Finally, Christina Matthews’ goal of becoming an astronaut comes true, although at a great cost. But within minutes of lift-off, the dream becomes a nightmare when missiles strike the space shuttle.

After a tension-filled landing in the damaged spacecraft, Christina has to figure out who she can believe and who she can’t as she discovers that a worldwide terrorist organization has targeted the space program—and the entire United States of America. The only one she can trust is Michael Jacobs, a fellow astronaut... and he has an ulterior motive himself.

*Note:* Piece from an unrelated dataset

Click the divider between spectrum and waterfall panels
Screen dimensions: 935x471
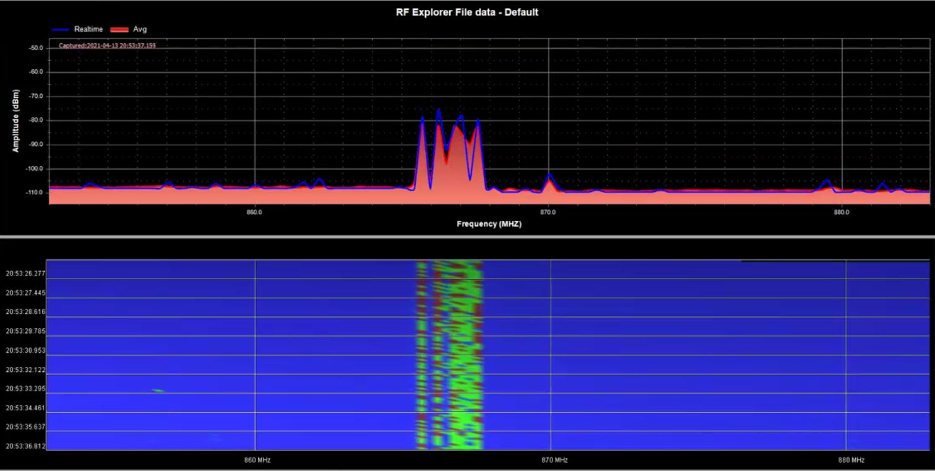click(467, 236)
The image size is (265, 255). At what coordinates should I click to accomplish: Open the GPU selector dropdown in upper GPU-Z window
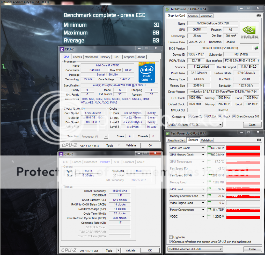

The fate of the entire world is in her hands as she and her crew are sent into space: not to explore this time, but to defend their country from synchronized nuclear strikes.


----------



## Sky Warrior (Mar 1, 2010)

Lowering the price today of Dead Reckoning back to it's original 99 cents.


----------



## Abigail (Apr 27, 2010)

Loving the new cover and blurb..


----------



## Sky Warrior (Mar 1, 2010)

Abigail,
Thanks for commenting on my covers.
I am so excited about the success of your book.
I check on it often.
If you promoted it more on these boards and on the Amazon threads,
your sales would shoot through the roof.
Your numero uno supporter,
steve


----------



## Sky Warrior (Mar 1, 2010)

Here is an excerpt from Dead Reckoning, when Christina realizes the Space Shuttle has been sabotaged.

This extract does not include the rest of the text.